[Opening Data to examine section]

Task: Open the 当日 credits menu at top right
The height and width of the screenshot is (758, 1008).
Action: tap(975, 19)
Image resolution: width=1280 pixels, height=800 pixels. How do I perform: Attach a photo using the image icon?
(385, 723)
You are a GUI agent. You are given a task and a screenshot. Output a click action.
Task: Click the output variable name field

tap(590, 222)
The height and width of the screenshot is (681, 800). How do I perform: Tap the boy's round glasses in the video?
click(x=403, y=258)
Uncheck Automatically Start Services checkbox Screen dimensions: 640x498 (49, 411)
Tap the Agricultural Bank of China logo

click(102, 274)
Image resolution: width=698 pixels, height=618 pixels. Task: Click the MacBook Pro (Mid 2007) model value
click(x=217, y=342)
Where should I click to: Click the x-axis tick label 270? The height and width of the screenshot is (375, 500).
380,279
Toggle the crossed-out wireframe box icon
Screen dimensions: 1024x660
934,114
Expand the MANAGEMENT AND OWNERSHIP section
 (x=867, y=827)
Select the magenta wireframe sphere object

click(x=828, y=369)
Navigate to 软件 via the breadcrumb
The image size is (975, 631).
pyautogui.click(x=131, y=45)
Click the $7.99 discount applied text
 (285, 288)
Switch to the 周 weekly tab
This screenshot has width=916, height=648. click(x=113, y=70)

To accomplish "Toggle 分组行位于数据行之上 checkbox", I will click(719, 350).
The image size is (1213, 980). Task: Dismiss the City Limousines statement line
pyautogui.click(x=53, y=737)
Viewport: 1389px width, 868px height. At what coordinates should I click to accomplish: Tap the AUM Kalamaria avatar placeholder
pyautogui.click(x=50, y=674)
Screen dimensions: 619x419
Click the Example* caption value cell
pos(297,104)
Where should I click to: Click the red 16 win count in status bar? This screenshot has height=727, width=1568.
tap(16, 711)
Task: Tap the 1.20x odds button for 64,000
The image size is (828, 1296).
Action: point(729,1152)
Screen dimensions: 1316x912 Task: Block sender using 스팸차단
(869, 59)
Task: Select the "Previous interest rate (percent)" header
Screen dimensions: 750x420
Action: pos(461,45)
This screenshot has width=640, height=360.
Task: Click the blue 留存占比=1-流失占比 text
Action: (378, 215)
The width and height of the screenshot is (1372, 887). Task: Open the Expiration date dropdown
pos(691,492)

[Closing Data to examine section]

Task instructions:
Which of the lines in the listing above include "checkbox"? Report each of them.

Output for this exercise:
Uncheck Automatically Start Services checkbox Screen dimensions: 640x498 (49, 411)
To accomplish "Toggle 分组行位于数据行之上 checkbox", I will click(719, 350).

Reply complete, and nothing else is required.